— Record extracts —
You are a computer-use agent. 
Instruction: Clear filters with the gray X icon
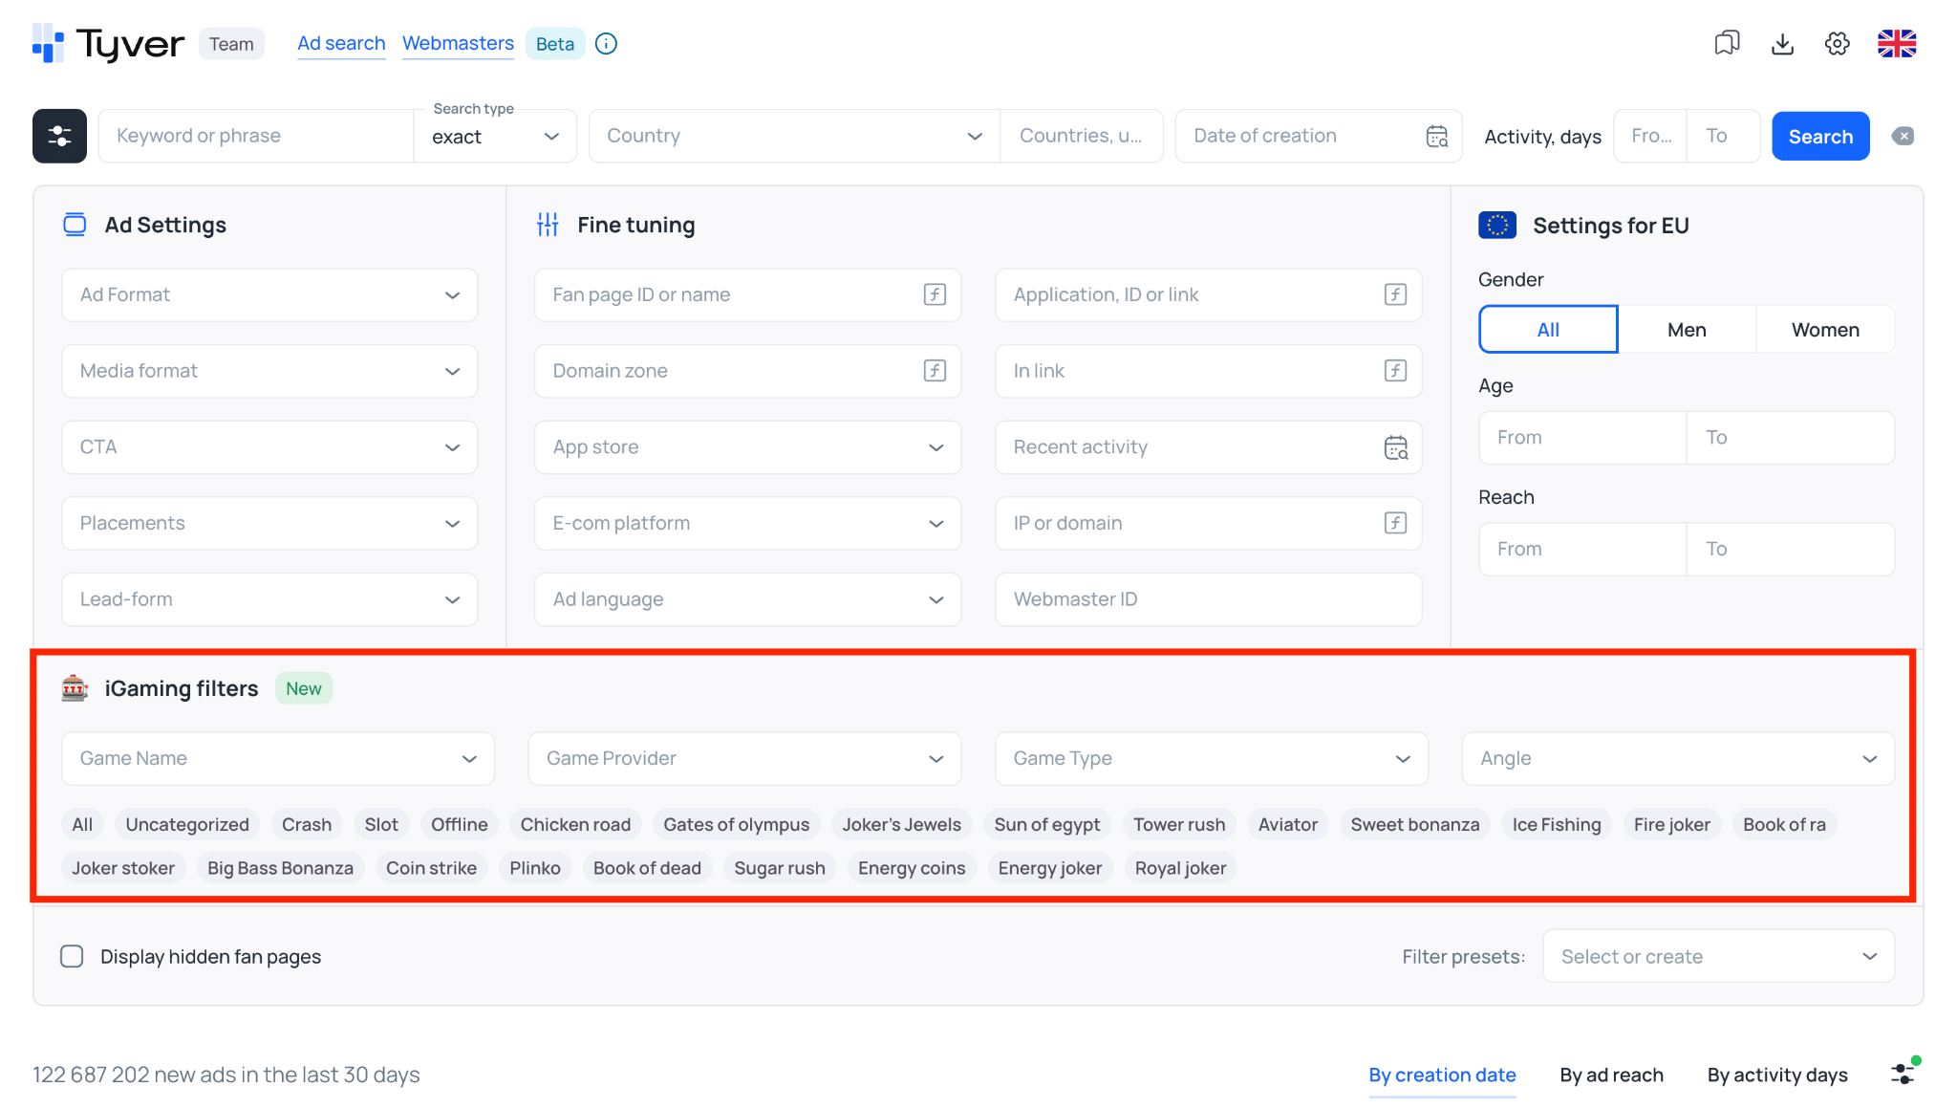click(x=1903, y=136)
* * *
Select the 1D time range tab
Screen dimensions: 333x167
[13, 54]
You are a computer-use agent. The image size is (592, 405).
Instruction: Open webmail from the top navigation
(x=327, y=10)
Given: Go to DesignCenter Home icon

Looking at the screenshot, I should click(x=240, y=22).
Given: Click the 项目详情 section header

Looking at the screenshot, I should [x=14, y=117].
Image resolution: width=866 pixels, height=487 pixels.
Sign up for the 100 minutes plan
==
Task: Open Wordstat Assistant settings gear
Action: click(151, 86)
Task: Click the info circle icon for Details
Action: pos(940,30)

— Task to complete —
Among the lines above, find the one with "Given: Go to DesignCenter Home icon" and the one with "Sign up for the 100 minutes plan". Quote both and everything between them, exactly.

— The completed task —
Given: Go to DesignCenter Home icon

Looking at the screenshot, I should click(x=240, y=22).
Given: Click the 项目详情 section header

Looking at the screenshot, I should [x=14, y=117].
Image resolution: width=866 pixels, height=487 pixels.
Sign up for the 100 minutes plan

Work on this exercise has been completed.